ICAR-National Institute for Plant Biotechnology, Pusa Campus, New Delhi, 110012, India.
Plant Mol Biol. 2021 May;106(1-2):109-122. doi: 10.1007/s11103-021-01132-0. Epub 2021 Feb 27.
Recombinations between the parental genomes produced a novel mitochondrial genome in the cytoplasmic male sterile Brassica juncea cybrid Og1. A mitochondrial stoichiometric shift greatly reduced the molecule containing male-sterility-inducing orf138 gene leading to reversion to male fertility. An improved, chlorosis-corrected, cytoplasmic male sterile Brassica juncea cybrid Og1 derived from Ogura cytoplasm shows frequent reversion to male fertility. To determine the nature of mitochondrial recombination in the cybrid and to uncover the molecular mechanism of male fertility reversion, we sequenced the mitochondrial genomes of Og1, its isonuclear parental lines (OgRLM and Brassica juncea RLM198) and the revertant line (Og1-rt). Assembly of Og1 mitochondrial genome gave two circular molecules, Og1a (250.999 kbp) and Og1b (96.185 kbp) sharing two large direct repeat regions capable of recombining to form a single circular molecule. Og1a contains all essential mitochondrial genes, but the male-sterility-causing orf138 was uniquely present in Og1b along with 16 other complete or partial genes already represented in Og1a. Eleven and four recombinations between the parental mitochondrial genomes produced the Og1a and the Og1b molecules, respectively. Five genes were duplicated within Og1a, of which trnfM was inherited from both the parents while the other four genes, atp4, cox1 nad4L and trnM, were inherited from RLM198. RFLP analysis revealed that orf138-containing molecules were less abundant than Og1a in the male-sterile plants while og1b bearing molecules were undetectable in the revertant line. However, orf138 transcripts were amplified in RT-PCR and were also detected in northern blots revealing that Og1b molecules are not completely lost in the revertant plants. This is the first report where the mitochondrial genome of a cybrid is compared with its actual parents. The findings are discussed in the light of previous reports on mitochondrial genome recombination in cybrids.
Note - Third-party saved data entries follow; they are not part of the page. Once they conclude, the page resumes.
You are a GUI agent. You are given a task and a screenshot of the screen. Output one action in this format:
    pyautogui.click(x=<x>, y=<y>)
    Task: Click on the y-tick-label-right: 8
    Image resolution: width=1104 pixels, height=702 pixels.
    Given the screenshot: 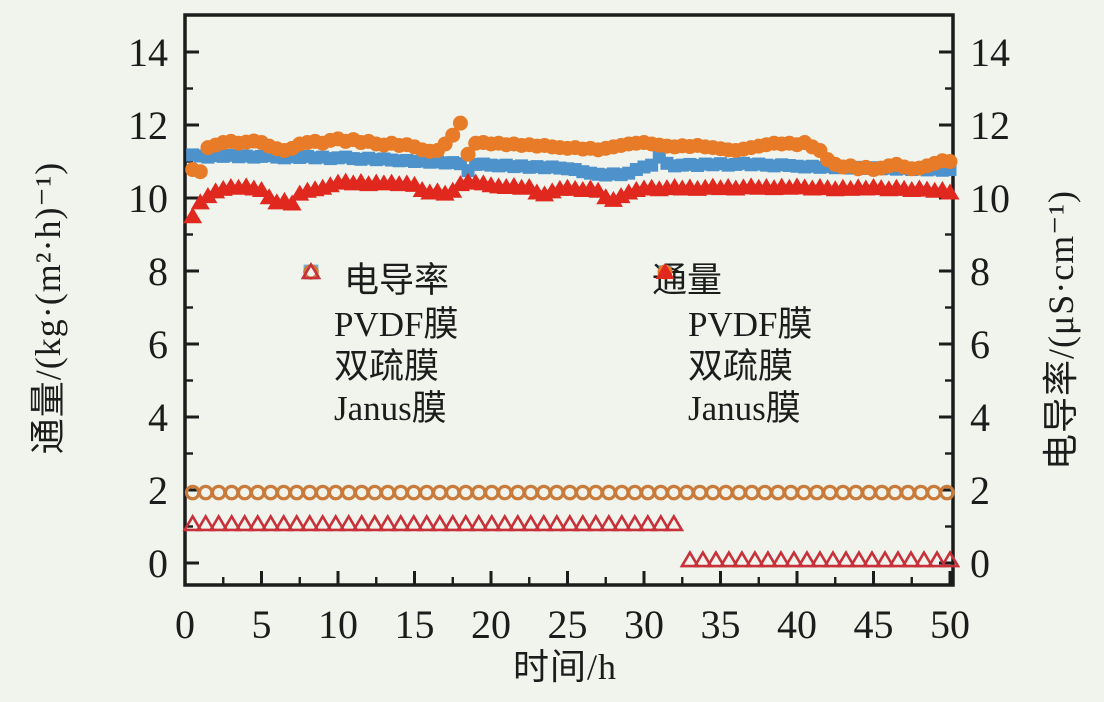 What is the action you would take?
    pyautogui.click(x=980, y=272)
    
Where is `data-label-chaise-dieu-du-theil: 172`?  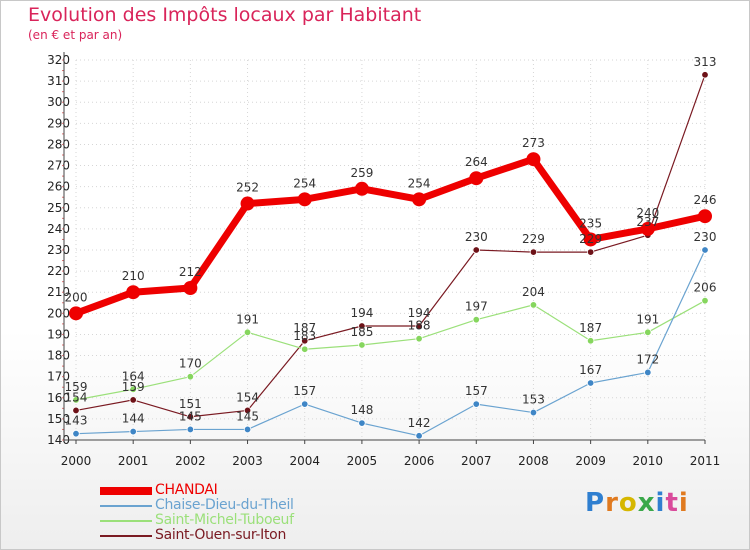 data-label-chaise-dieu-du-theil: 172 is located at coordinates (648, 359).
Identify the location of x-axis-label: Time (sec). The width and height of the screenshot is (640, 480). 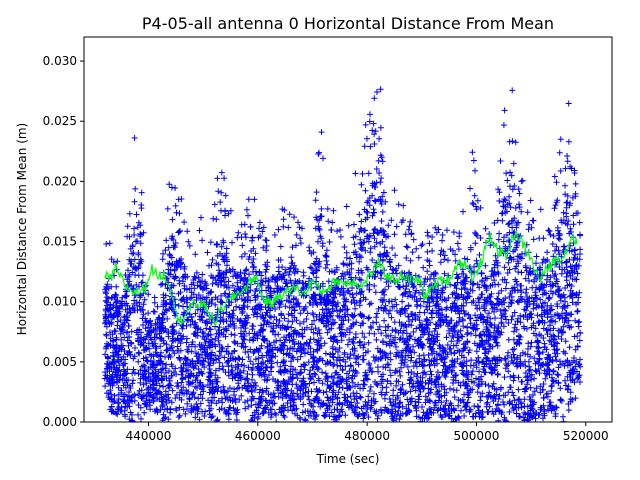
(348, 459).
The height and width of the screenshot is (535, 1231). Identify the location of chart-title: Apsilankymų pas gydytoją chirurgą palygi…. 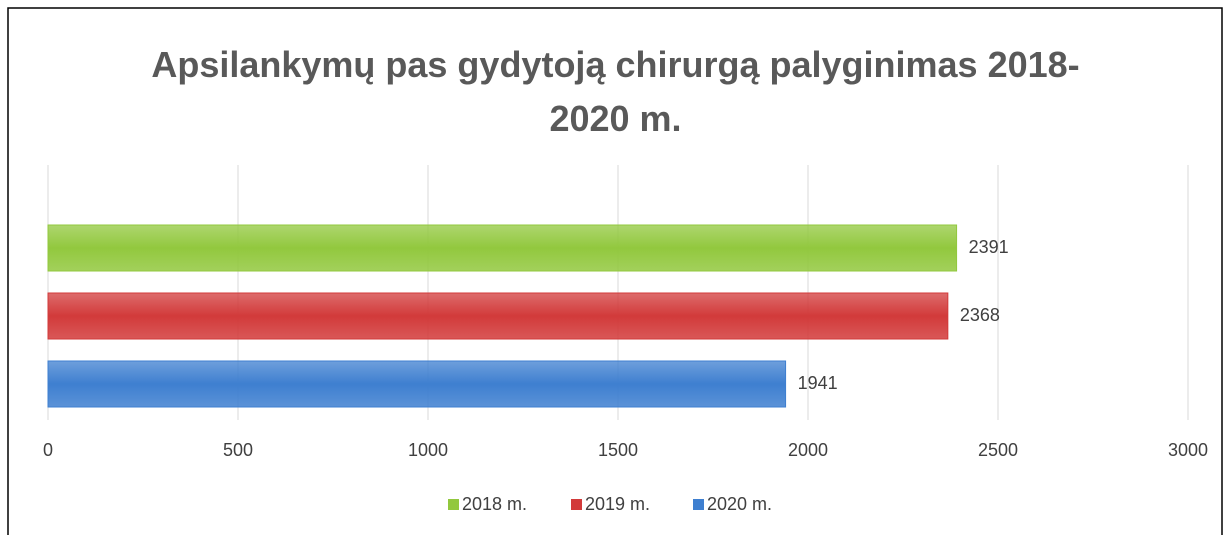
(616, 92).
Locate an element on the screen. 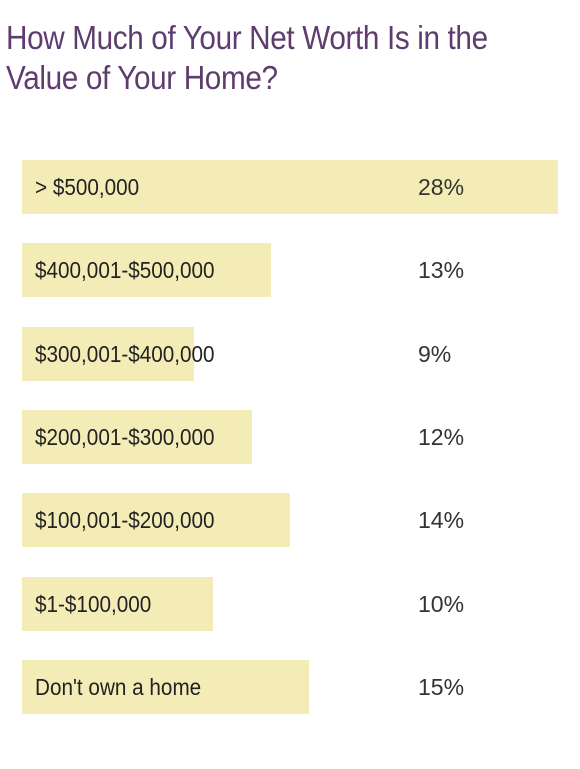 The width and height of the screenshot is (580, 769). category-label: $1-$100,000 is located at coordinates (94, 604).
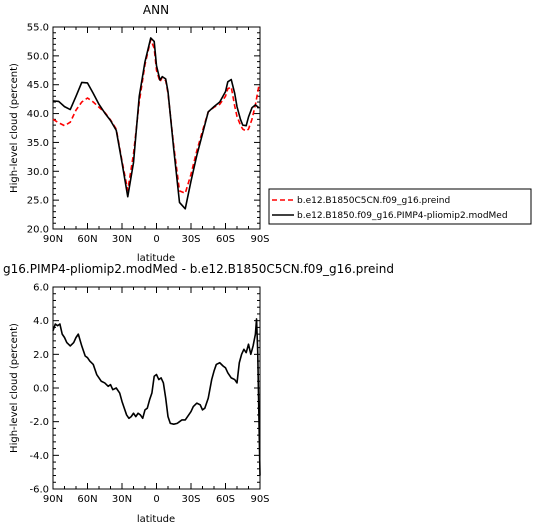 Image resolution: width=537 pixels, height=528 pixels. I want to click on bottom-y-tick-label: 4.0, so click(41, 322).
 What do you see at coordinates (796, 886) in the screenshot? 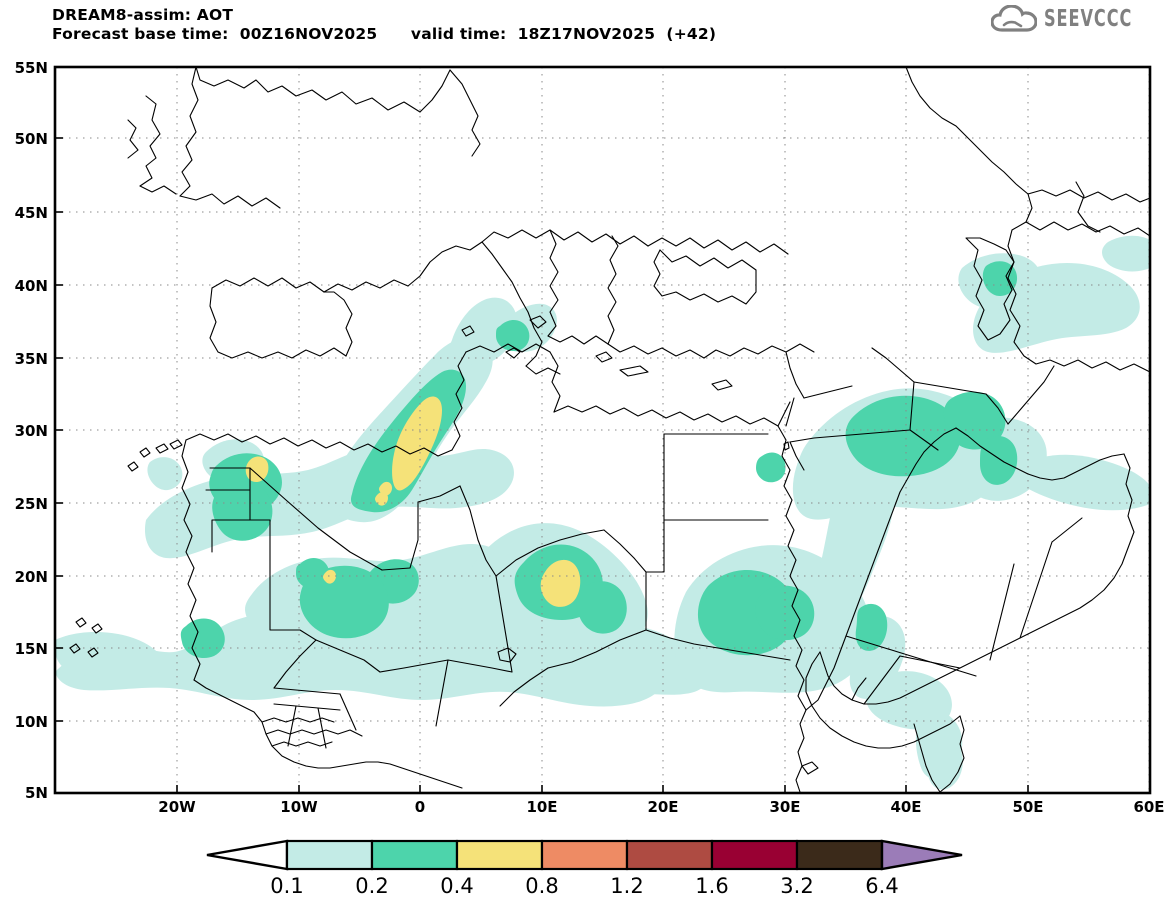
I see `colorbar-label-6: 3.2` at bounding box center [796, 886].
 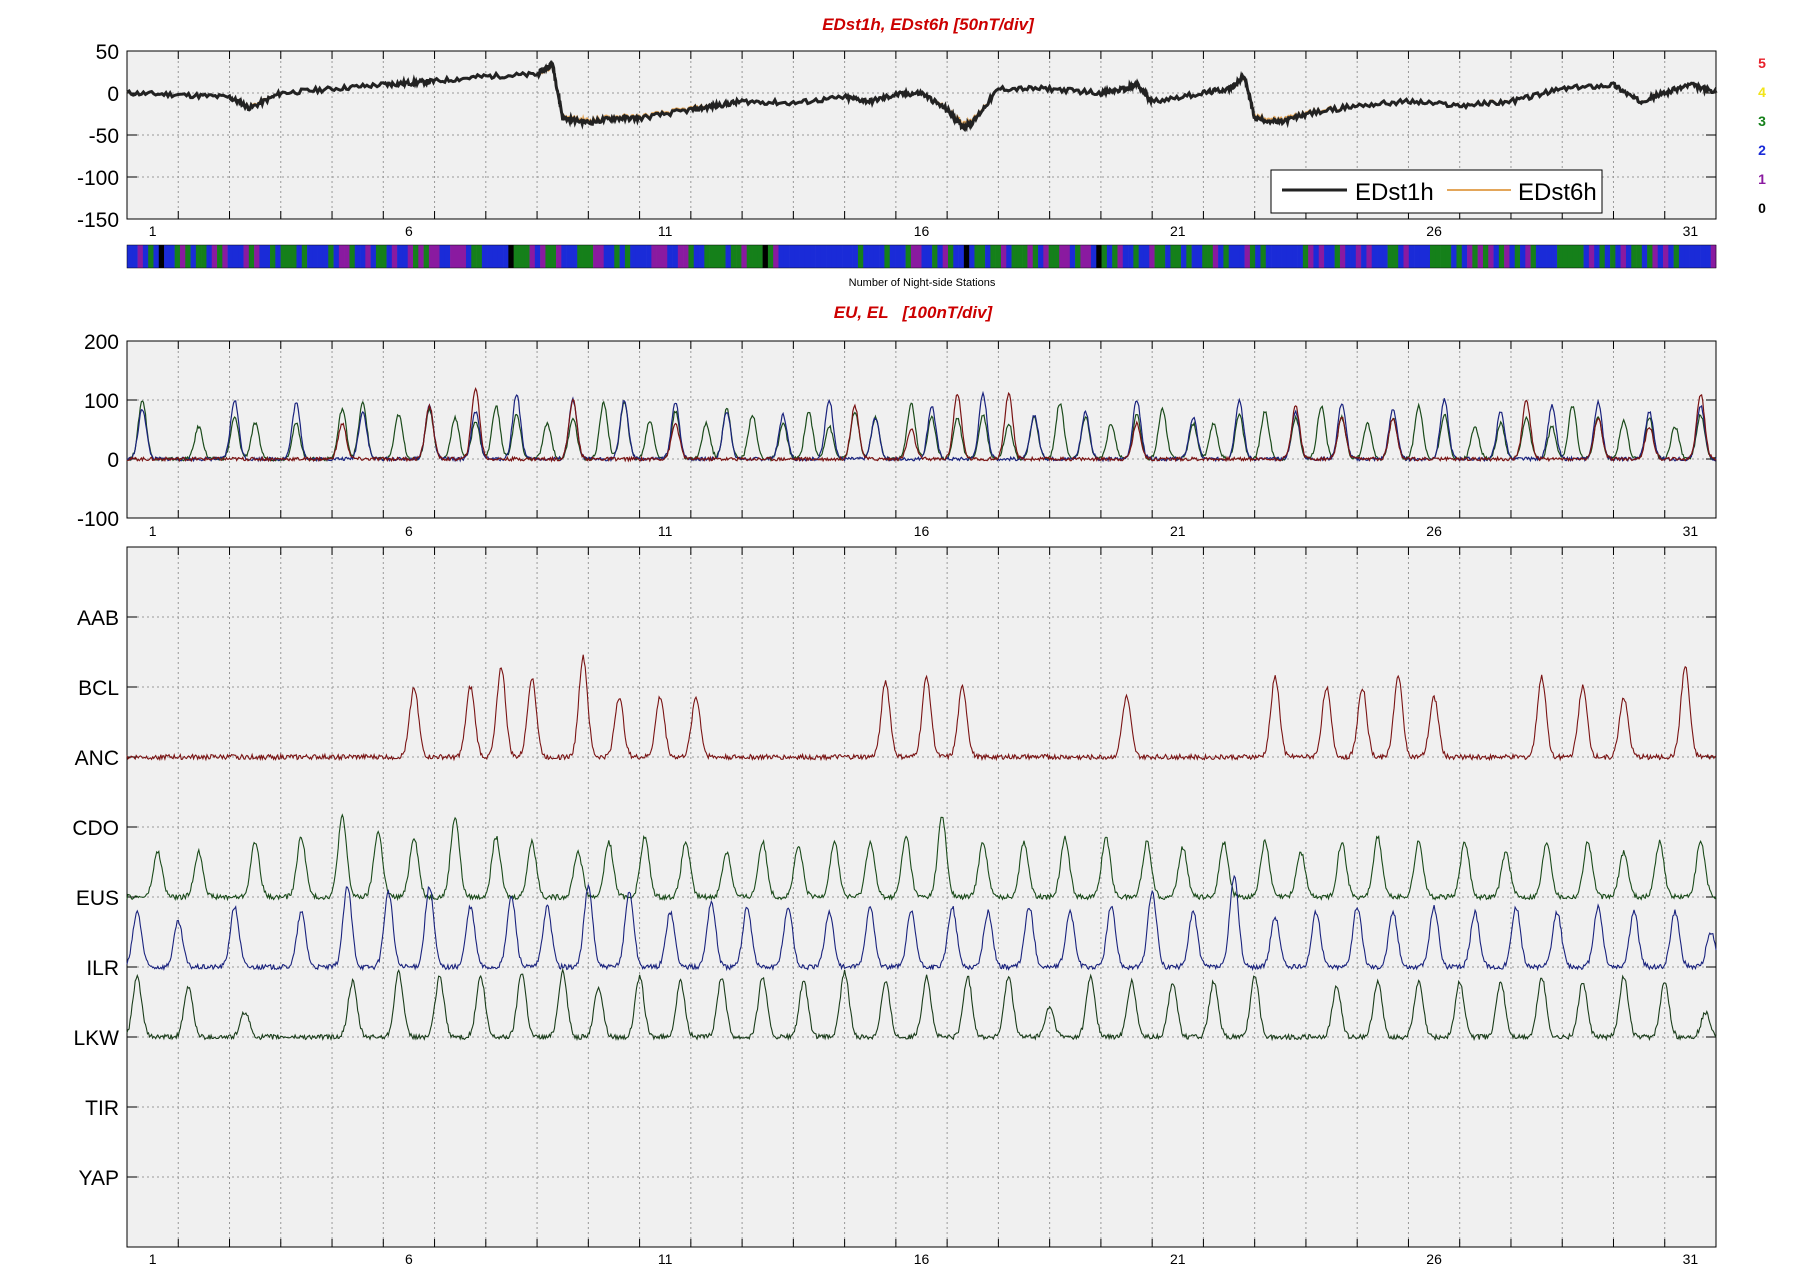 I want to click on x-tick-label: 16, so click(x=922, y=231).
甘蓝型油菜细胞质雄性不育恢复系 Og1 是双亲基因组重组产生的新型线粒体基因组。线粒体化学计量的变化极大地减少了含有雄性不育诱导基因 orf138 的分子,导致雄性育性恢复。源自 Ogura 细胞质的改良、褪绿症校正的、胞质雄性不育甘蓝型油菜杂种 Og1 经常发生雄性育性恢复。为了确定杂种中线粒体重组的性质,并揭示雄性育性恢复的分子机制,我们对 Og1、其同核亲本系(OgRLM 和甘蓝型油菜 RLM198)和回复系(Og1-rt)的线粒体基因组进行了测序。Og1 线粒体基因组的组装产生了两个圆形分子,Og1a(250.999 kbp)和 Og1b(96.185 kbp),它们共享两个能够重组形成单个圆形分子的大型直接重复区。Og1a 包含所有必需的线粒体基因,但引起雄性不育的 orf138 仅存在于 Og1b 中,同时还有 16 个其他完整或部分基因已经存在于 Og1a 中。11 次和 4 次父母线粒体基因组之间的重组分别产生了 Og1a 和 Og1b 分子。Og1a 内有 5 个基因重复,其中 trnfM 来自双亲,而其他 4 个基因,atp4、cox1、nad4L 和 trnM,来自 RLM198。RFLP 分析显示,在雄性不育植物中,含有 orf138 的分子比 Og1a 少,而在回复系中,没有检测到携带 og1b 的分子。然而,在 RT-PCR 中扩增了 orf138 的转录物,并在 northern blot 中也检测到了它们,这表明在回复系植物中,Og1b 分子并没有完全丢失。这是首次比较杂种的线粒体基因组与其实际父母的报告。根据以前关于杂种中线粒体基因组重组的报告,讨论了这些发现。